“You have so much nachas ahead,” the rabbi said to me when I went to see him after Eric died. I was reading a lot by then, and death was my constant topic, whether what actually happens when we die (How We Die by Sherwin Nuland) or trying to cope with grief (A Grief Observed by C.S. Lewis), which I was learning felt like an unremittingly slow slog through the bottom of the sadness bucket which was turning out to be a really, really big bucket. The rabbi, I assumed, would have an answer to my question of what Jewish writing would be most helpful, or most instructive anyway.
At the time I could hardly understand what the rabbi meant, because looking at the future was too painful, but he was right. (He refered me to the Memorial Service in the siddur for the Days of Awe, which I didn’t find that useful at the time but which I continue to read on Yom Kippur every year). The rabbi was trying to give me a glimpse of all the happy occasions to come in my life, because he knew my children and believed there would be many and there have been — weddings, graduations, jobs, family vacations, the simple pleasure of all being together on the porch on a summer evening telling stories and laughing. Eric not being here to experience all these moments is such a given at this point it’s become a much smaller wave in my mood.
Last Friday night was a nachas moment — Ava being named in the Reform Temple of Forest Hills, where Matt’s parents Carrie and Tim are members. Aharonah Tziporah. Aharonah for Matt’s grandfather, Aaron, Tziporah, which means little bird, because Ava was chirping as she was born and kept up a constant stream of chatter for over an hour as if commenting on all the newness — What? What just happened? What is all this light? And the smells? Noise! And wait! Breath in my lungs?

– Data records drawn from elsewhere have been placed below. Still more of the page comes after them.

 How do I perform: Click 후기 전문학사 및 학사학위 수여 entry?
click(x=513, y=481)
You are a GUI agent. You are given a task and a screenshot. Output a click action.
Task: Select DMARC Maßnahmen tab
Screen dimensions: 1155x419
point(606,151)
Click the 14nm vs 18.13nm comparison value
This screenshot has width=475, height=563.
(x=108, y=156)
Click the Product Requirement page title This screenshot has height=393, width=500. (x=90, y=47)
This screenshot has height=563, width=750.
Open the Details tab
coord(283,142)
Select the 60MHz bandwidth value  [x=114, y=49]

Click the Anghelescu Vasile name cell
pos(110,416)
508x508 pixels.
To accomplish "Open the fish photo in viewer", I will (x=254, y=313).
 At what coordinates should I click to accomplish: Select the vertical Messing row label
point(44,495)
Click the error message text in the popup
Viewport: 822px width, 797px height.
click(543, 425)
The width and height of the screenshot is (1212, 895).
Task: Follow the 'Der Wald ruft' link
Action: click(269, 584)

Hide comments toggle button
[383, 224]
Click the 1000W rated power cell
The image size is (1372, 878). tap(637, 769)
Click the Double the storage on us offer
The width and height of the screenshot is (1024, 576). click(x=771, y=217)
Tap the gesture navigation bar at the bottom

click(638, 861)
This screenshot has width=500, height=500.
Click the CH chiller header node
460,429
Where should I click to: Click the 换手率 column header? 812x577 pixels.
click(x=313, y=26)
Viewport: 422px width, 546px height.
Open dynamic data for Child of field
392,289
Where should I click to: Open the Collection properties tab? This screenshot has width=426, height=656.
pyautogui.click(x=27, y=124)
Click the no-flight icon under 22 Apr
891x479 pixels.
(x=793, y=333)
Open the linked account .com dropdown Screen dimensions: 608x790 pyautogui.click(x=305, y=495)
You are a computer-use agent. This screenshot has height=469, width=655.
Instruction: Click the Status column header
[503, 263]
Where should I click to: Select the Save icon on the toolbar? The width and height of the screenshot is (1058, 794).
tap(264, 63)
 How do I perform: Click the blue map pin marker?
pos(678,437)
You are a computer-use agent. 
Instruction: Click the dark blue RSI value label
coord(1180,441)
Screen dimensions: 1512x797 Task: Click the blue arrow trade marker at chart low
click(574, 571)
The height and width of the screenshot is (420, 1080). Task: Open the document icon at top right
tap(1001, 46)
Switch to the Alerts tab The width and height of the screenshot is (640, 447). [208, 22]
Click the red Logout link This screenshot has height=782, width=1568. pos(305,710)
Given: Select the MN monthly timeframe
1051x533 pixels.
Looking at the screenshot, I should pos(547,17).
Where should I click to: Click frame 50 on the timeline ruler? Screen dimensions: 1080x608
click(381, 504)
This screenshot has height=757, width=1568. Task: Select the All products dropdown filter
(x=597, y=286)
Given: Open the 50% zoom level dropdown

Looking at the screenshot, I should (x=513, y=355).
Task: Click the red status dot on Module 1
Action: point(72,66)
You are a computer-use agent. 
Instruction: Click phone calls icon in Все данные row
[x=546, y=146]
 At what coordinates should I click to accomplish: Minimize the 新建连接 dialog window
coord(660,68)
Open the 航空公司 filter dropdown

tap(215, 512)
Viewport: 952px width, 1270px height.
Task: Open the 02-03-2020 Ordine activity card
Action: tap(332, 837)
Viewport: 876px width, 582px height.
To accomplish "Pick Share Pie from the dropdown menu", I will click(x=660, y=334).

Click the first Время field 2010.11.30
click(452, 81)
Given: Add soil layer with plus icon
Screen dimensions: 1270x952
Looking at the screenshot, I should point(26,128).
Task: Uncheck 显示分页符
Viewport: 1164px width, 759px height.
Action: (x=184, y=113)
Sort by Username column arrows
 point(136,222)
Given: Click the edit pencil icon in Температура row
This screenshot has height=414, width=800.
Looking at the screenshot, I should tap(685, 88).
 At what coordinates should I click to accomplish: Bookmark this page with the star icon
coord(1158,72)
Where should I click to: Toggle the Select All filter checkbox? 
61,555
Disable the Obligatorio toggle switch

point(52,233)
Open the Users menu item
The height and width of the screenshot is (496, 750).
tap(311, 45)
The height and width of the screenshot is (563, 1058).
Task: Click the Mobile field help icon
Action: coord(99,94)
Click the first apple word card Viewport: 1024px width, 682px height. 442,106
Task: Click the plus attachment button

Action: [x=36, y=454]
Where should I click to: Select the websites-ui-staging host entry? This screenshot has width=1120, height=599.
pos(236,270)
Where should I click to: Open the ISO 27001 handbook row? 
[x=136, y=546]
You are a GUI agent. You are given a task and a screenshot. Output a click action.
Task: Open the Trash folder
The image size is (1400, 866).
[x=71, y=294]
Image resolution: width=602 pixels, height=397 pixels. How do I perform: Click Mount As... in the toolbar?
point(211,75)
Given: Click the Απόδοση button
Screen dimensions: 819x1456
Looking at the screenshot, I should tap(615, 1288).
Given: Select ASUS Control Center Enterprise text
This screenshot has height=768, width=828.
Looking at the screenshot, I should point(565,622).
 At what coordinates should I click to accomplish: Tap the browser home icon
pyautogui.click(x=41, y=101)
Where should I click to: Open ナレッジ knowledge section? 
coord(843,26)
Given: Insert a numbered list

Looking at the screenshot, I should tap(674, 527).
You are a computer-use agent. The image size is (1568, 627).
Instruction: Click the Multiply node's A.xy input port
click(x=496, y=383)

Ava is still a chatterbox, chirping and cooing and even starting to laugh. Like her big brother Emilio, she’s a joy magnet. Almost nine years ago now my rabbi could look at the blessings in my life and see there were many more to come. Given the perspective of grief, I couldn’t see it, but I hung on to that hope and it helped.
(So what is nachas? Yiddish for joy and pride, especially from children and grandchildren.)